TEXT.
# # #
Gendercimiterium: a gender related to graveyards.  It feels buried underneath other genders, and trapped forever more.

Genderclock: a xenogender related with time and clocks.

Gendergothica: a gender that feels Gothic or related to Gothic architecture or literature.

Gendermortes: A gender that fades into death.

Gendermortuss: A gender that feels dead or is barely clinging to life.

Gendernoir: A gender related to the noir aesthetic.

Genderplush: A gender related to teddy bears.

Gendertextus: a gender that is woven into other genders.

Icegender: A cold gender that's disconnected from emotion

Lolitagender: A gender related to Lolita fashion.

Magikavine: A gender related to the color purple, dark circus aesthetics, and magic.

Mermaidcoric: A gender related to mermaidcore.

Multioculaec: a gender related to having or wanting multiple eyes (Based off Wingphinaec).

Naufragiumgender: a gender simply abandoned.  It is similar to a shipwreck in that it just plainly disappears for a while, later to be rediscovered by advancing into the depths of gender.

Necrogender: a gender that used to exist but is now 'dead' or nonexistent.

Nightshadegender: when your gender feels ominous and dangerous if wrongly handled.

Noirgender: an aesthetic gender based on being goth.

Noxnidorian: A gender that’s related to the night and specifically the smell of the night.

Nymphetic: genders relating to the nymphet/doelette/coquette/faunlet aesthetic & fashion, without k!nk attatched

Ophthalmogender: a gender described by your own eye and its characteristics at some point.
# # #
WORK INSTRUCTIONS. Repeat the gender glossary above word for word, from "Magikavine: A gender" up to and including "now 'dead' or nonexistent.". The material that comes next is not needed.
# # #
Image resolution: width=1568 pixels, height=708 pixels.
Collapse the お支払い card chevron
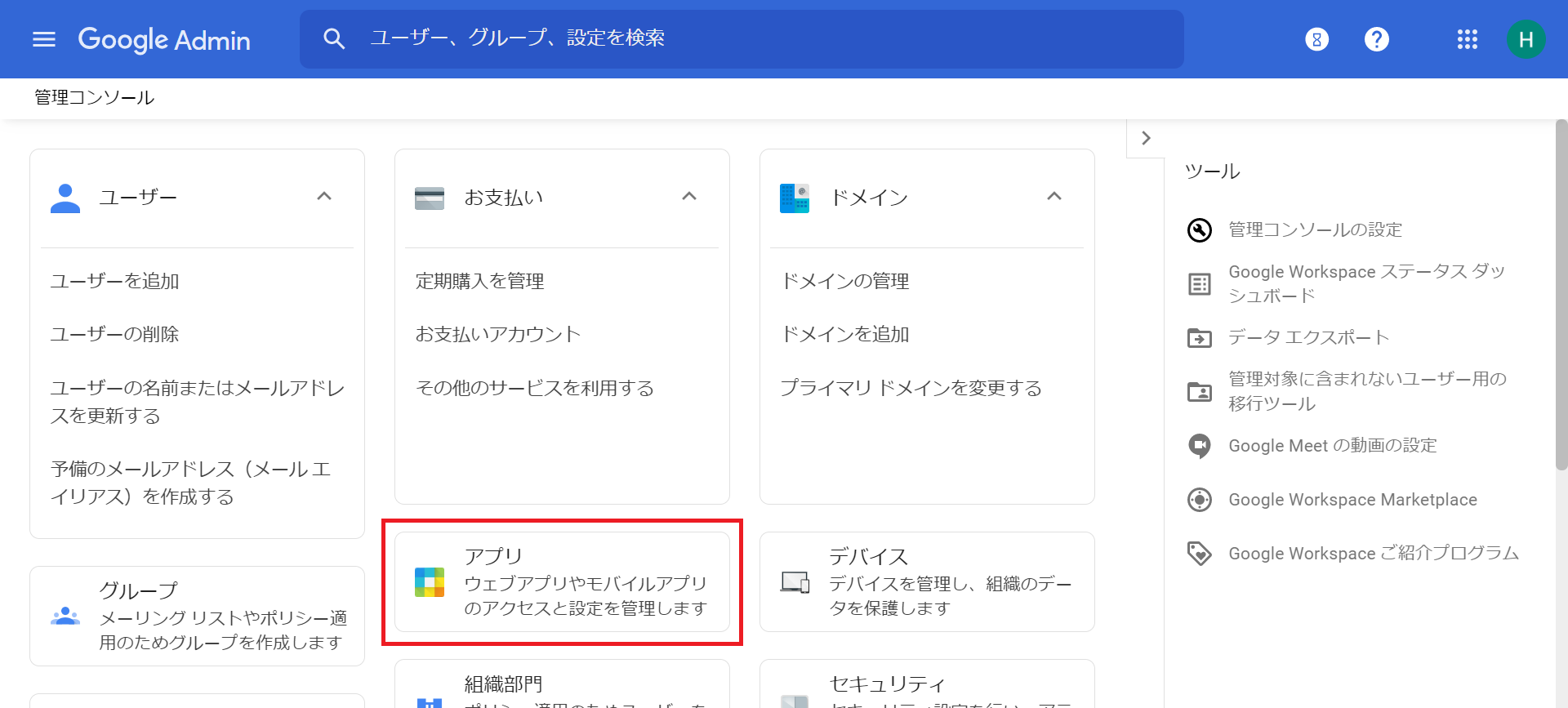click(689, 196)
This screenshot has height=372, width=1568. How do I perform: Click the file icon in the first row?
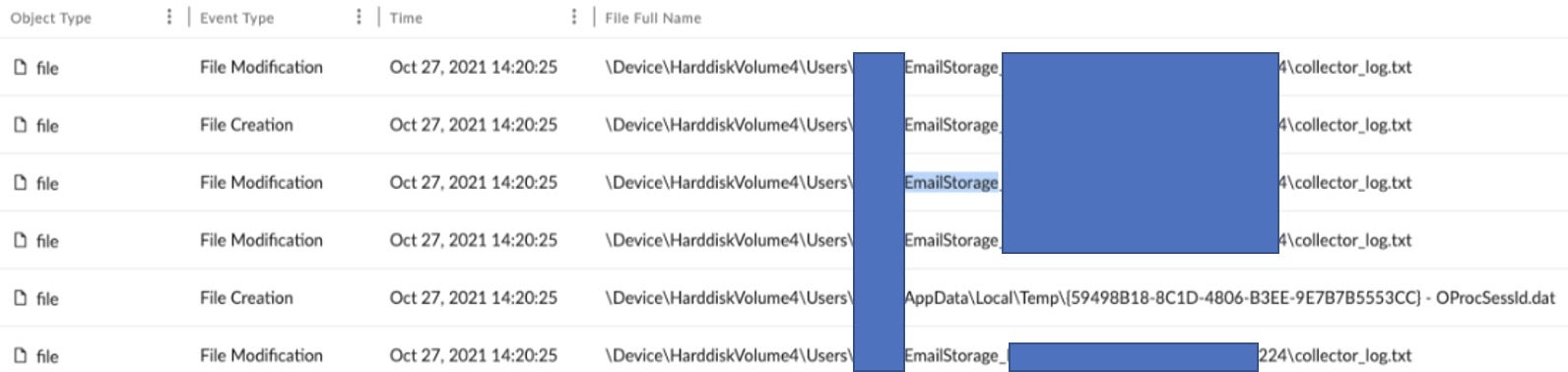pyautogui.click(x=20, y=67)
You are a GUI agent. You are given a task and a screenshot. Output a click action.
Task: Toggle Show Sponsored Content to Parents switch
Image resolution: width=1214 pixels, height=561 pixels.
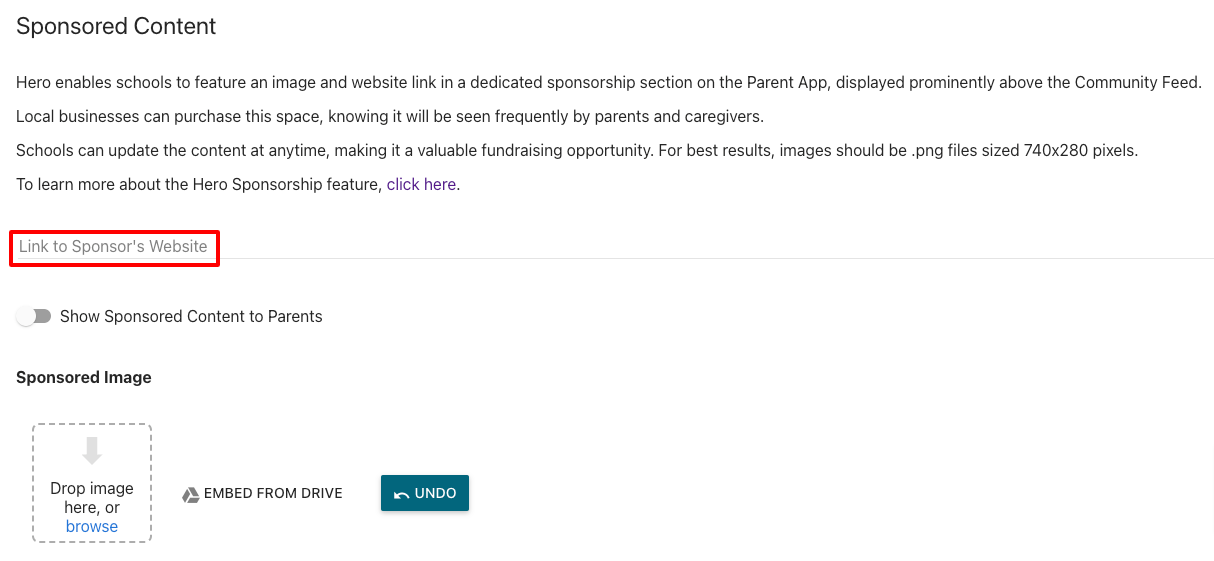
# # #
TASK SOLUTION.
Magikavine: A gender related to the color purple, dark circus aesthetics, and magic.

Mermaidcoric: A gender related to mermaidcore.

Multioculaec: a gender related to having or wanting multiple eyes (Based off Wingphinaec).

Naufragiumgender: a gender simply abandoned.  It is similar to a shipwreck in that it just plainly disappears for a while, later to be rediscovered by advancing into the depths of gender.

Necrogender: a gender that used to exist but is now 'dead' or nonexistent.